Data shown Block Start
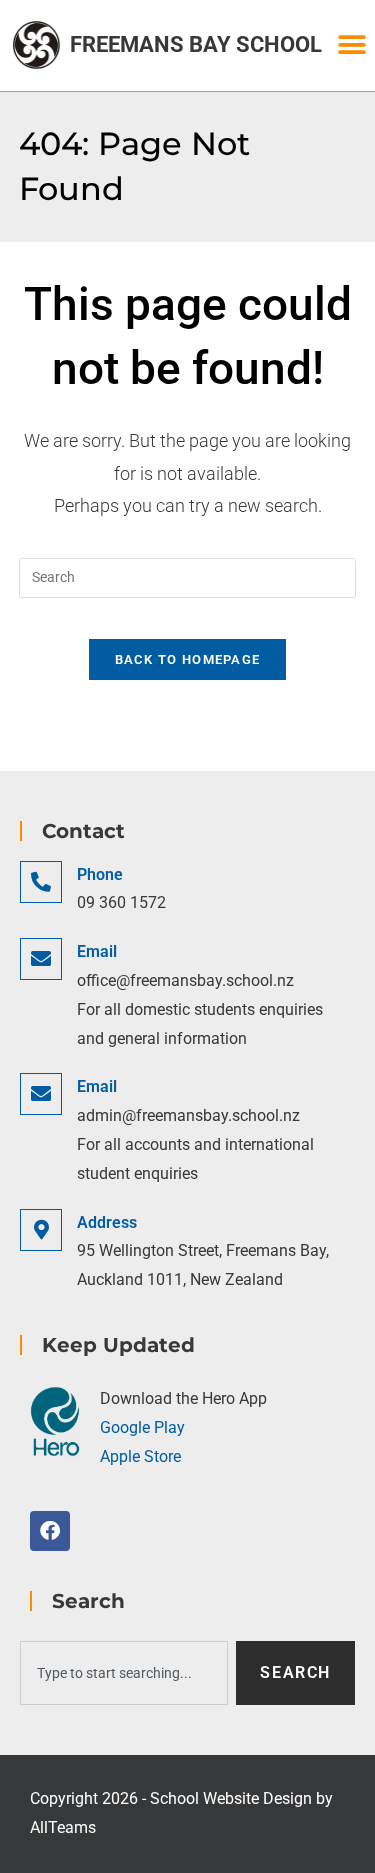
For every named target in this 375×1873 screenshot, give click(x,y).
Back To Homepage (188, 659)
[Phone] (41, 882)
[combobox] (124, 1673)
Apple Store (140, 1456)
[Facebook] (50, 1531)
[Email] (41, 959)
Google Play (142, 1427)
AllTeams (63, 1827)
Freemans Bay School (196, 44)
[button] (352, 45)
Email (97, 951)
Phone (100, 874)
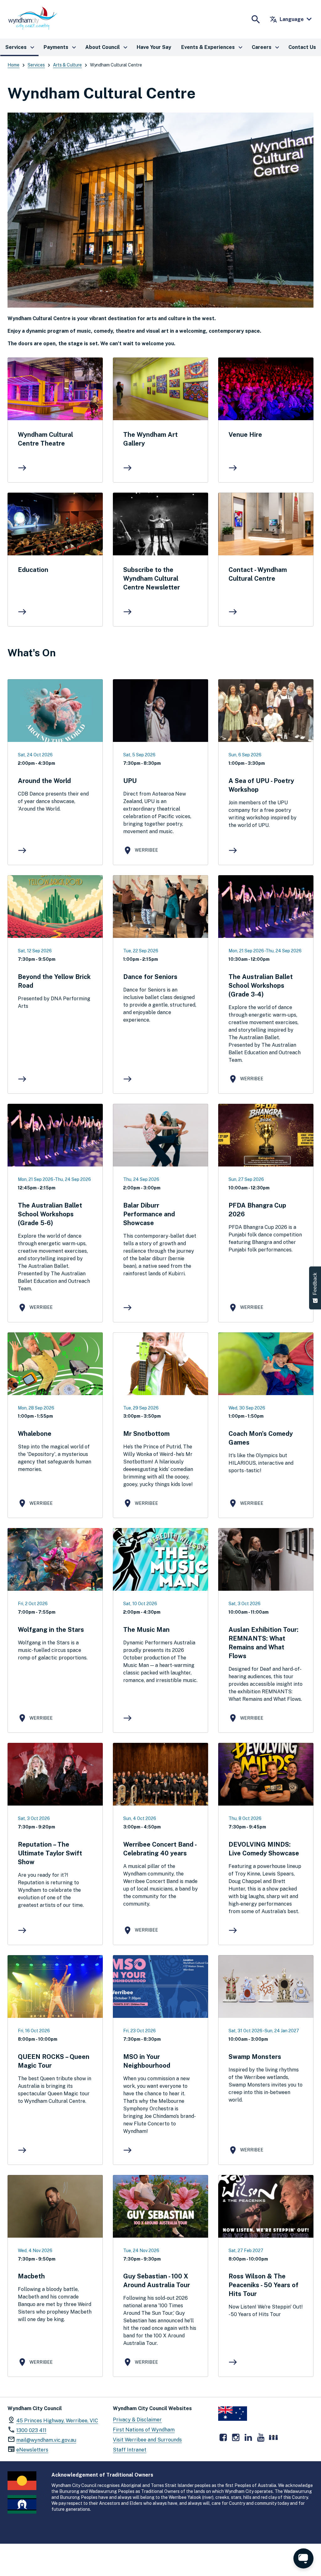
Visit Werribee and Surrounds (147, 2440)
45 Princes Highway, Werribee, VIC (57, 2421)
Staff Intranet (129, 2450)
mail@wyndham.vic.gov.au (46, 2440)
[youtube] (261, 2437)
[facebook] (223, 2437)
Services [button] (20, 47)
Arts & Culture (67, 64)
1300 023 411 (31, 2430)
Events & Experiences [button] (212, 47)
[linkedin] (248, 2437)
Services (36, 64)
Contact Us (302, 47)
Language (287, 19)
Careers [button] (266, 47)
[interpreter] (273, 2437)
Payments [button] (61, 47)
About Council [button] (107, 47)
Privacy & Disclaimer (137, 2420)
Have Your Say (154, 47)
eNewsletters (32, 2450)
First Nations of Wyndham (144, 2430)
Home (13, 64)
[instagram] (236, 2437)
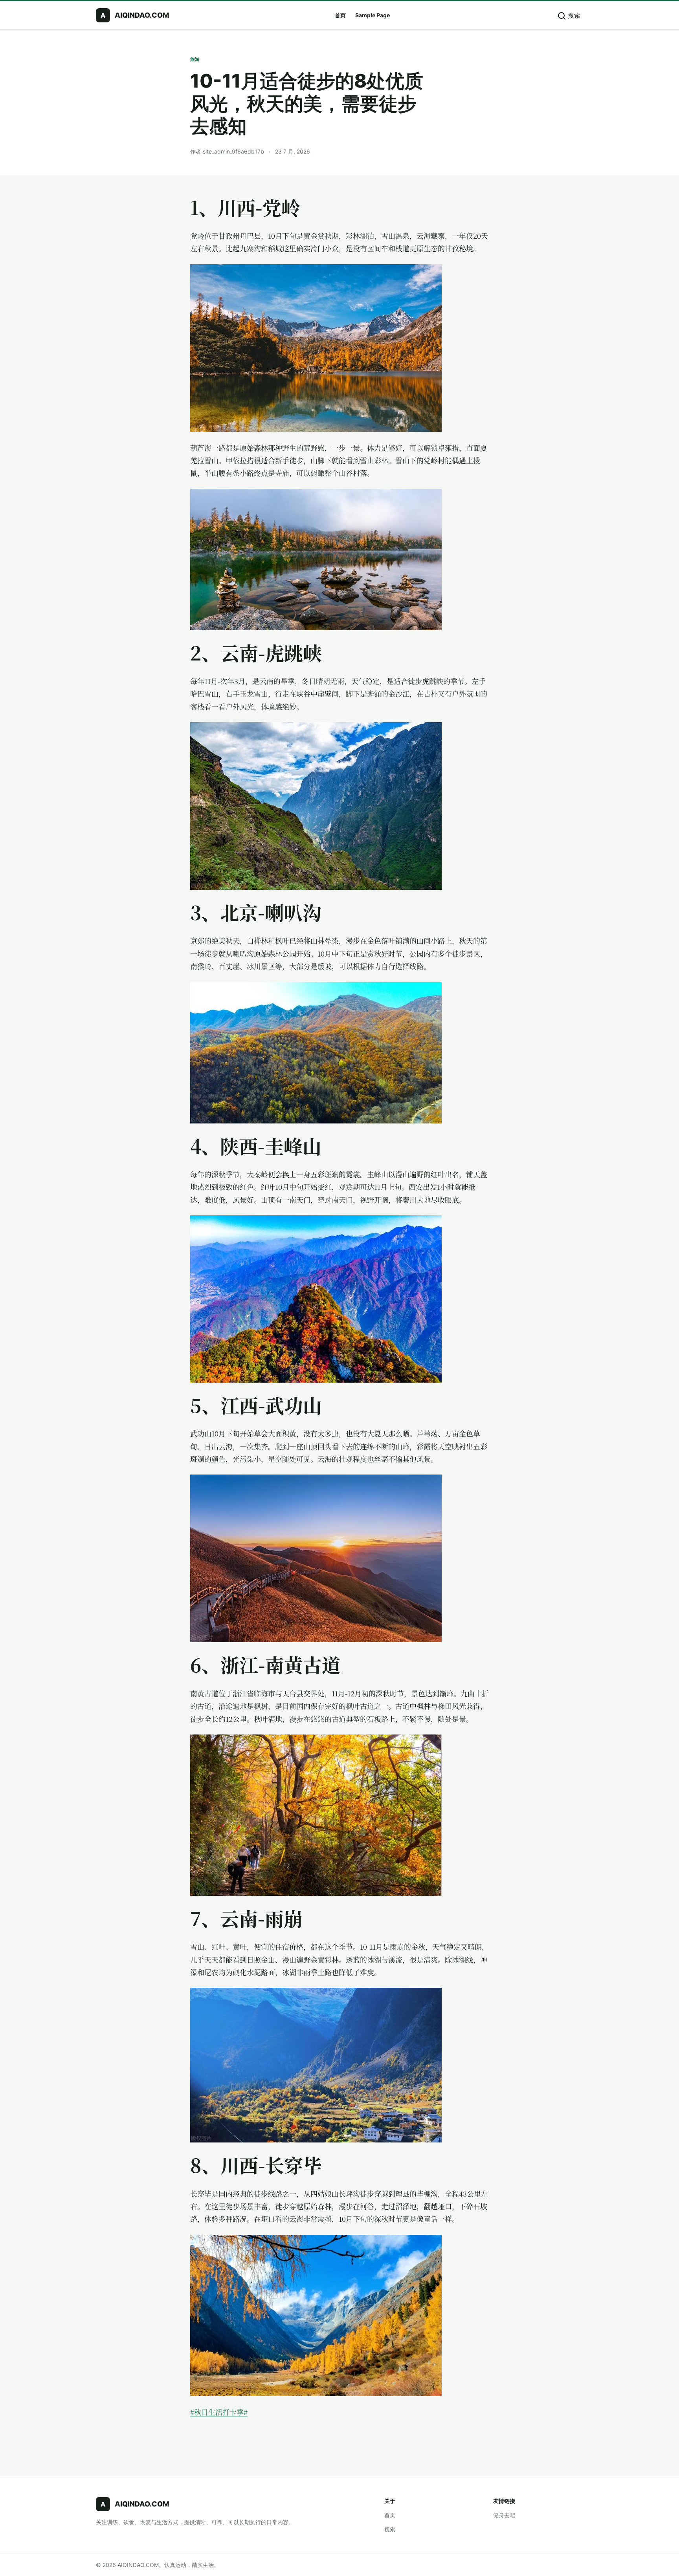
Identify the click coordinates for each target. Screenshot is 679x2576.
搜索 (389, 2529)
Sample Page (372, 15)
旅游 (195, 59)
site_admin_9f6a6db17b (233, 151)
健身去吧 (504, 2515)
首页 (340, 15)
Data shown Block End
Exercise instructions
Show every line in the entries where the string "target" occurs.

Result of the task
For every named target in this 375×1873 screenshot, give click(x,y).
Identify the click coordinates for each target. Screenshot is 679x2576.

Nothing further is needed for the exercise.